Officials: U.S. Seeks Indefinite U.N. Arms Embargo on Iran

UNITED NATIONS (AP) —
The empty chair of Iran’s Ambassador to the International Atomic Energy Agency in Vienna, Austria, on March, 2020. (AP Photo/Ronald Zak/File)

The United States has circulated a draft U.N. resolution that would indefinitely extend a U.N. arms embargo on Iran set to expire in October, a move almost certain to spark opposition from Russia, which has made no secret of its desire to resume conventional weapons sales to Tehran, U.S. officials and U.N. diplomats said Tuesday.

The draft document, which as of Tuesday had been circulated only to a small number of Security Council members, would strike the expiration of the arms embargo from the council resolution that endorsed the 2015 nuclear deal between six major powers and Iran, according to Trump administration officials and U.N. diplomats, who were not authorized to discuss the matter publicly and spoke on condition of anonymity.

Click-target data
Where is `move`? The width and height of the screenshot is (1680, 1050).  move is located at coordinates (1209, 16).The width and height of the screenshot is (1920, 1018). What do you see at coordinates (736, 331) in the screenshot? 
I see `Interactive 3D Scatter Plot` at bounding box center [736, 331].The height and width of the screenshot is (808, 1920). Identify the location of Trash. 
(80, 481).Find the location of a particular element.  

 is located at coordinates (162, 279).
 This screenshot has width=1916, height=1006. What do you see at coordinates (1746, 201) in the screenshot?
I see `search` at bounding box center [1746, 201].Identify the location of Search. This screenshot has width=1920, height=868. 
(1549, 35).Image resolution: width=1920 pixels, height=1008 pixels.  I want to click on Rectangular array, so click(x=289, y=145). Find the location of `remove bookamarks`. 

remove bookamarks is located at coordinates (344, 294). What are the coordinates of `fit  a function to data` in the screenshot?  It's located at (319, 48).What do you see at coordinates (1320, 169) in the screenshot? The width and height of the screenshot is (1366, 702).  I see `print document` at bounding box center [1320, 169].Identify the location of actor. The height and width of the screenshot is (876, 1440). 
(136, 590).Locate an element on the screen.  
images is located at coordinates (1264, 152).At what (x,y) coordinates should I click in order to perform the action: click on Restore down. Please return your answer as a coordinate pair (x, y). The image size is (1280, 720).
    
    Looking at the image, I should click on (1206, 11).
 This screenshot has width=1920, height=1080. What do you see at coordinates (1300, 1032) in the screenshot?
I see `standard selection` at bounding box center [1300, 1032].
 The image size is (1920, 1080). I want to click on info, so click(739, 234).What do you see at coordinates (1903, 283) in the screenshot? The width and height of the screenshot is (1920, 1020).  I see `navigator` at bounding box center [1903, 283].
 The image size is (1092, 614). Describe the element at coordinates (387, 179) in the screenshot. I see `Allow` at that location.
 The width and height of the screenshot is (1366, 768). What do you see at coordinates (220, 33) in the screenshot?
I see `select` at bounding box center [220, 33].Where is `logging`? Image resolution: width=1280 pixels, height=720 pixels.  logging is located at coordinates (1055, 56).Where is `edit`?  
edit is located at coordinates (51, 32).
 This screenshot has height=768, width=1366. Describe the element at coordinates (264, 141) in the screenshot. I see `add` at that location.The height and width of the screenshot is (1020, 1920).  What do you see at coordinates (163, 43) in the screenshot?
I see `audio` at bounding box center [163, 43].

_Required task_
According to the article about the Iran arms embargo, when is the U.N. arms embargo on Iran set to expire?

_Answer to the problem_
In October.